With the universal DH now in place, managers are now less important than they were before.

The death of pitchers hitting also essentially means the death of the double switch, of the strategic nuance that made baseball distinct, unique, and better for me in that way than any other sport. Pinch hitters and benches are less important, too, muting the importance of several aspects roster construction.

I loved how interleague series had different rules depending on the home ballpark. How American League managers had to adjust to National League rules and vice versa, especially in the World Series.

That will never happen again, and that makes me sad.

At the same time, I’m not blind to the advantages of a universal DH. Those top full-time designated hitters will no longer have to take days off based on venue. Conceivably, there will be more offense in the game now, something baseball definitely needs in order to bring in audiences younger than myself. Per Baseball-Reference, designated hitters slashed .239/.316/.434 last season, far better than the “automatic out” slash line of pitchers at .110/.150/.142 and better than pinch hitters for pitchers at .213/.303/.350.

**Source material:**
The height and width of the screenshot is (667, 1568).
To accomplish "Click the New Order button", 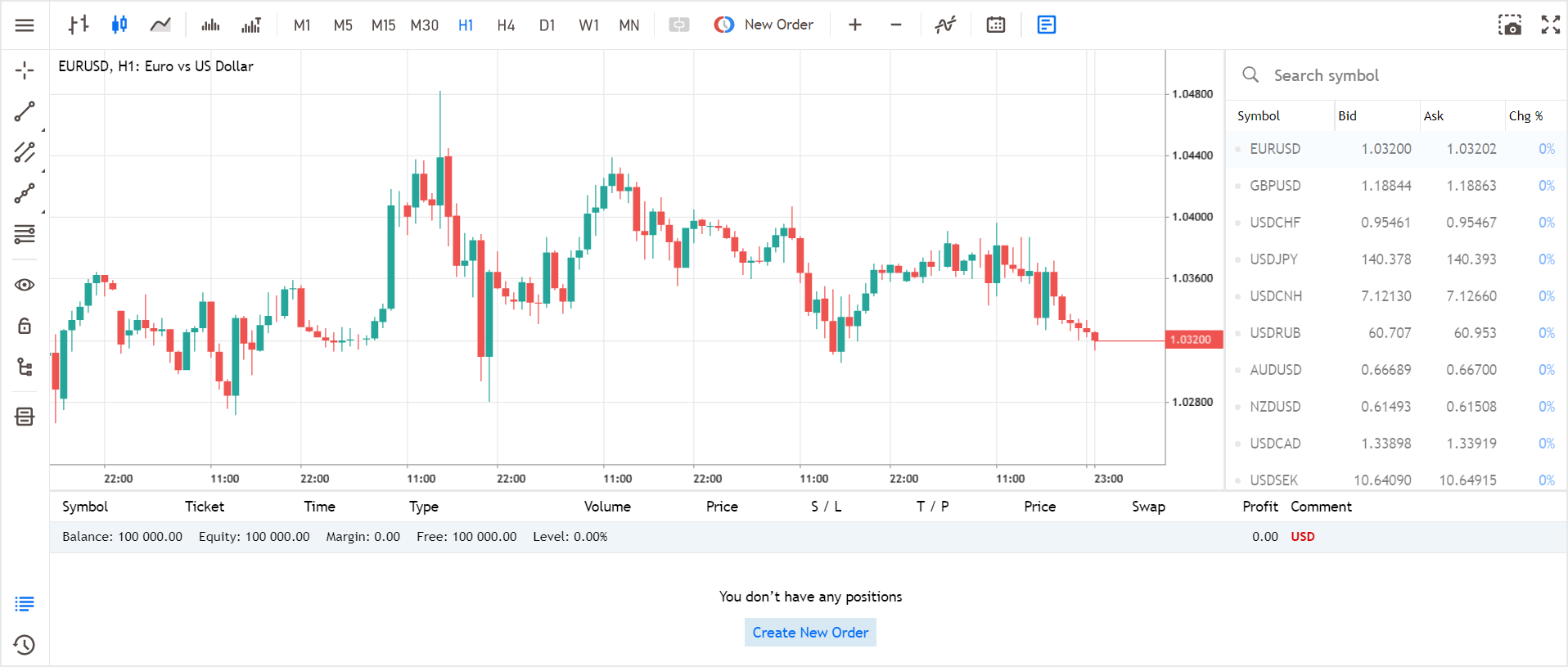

**Problems and tasks:**
(1) What was the slash line of pitchers last season, according to the text on the universal DH?
(2) Rewrite the stretch of the text on the universal DH from "At the same" through "pitchers at .213/.303/.350.", putting "DHs" wherever "designated hitters" appears.

**Outputs by task:**
(1) Pitchers slashed .110/.150/.142.

(2)
At the same time, I’m not blind to the advantages of a universal DH. Those top full-time DHs will no longer have to take days off based on venue. Conceivably, there will be more offense in the game now, something baseball definitely needs in order to bring in audiences younger than myself. Per Baseball-Reference, DHs slashed .239/.316/.434 last season, far better than the “automatic out” slash line of pitchers at .110/.150/.142 and better than pinch hitters for pitchers at .213/.303/.350.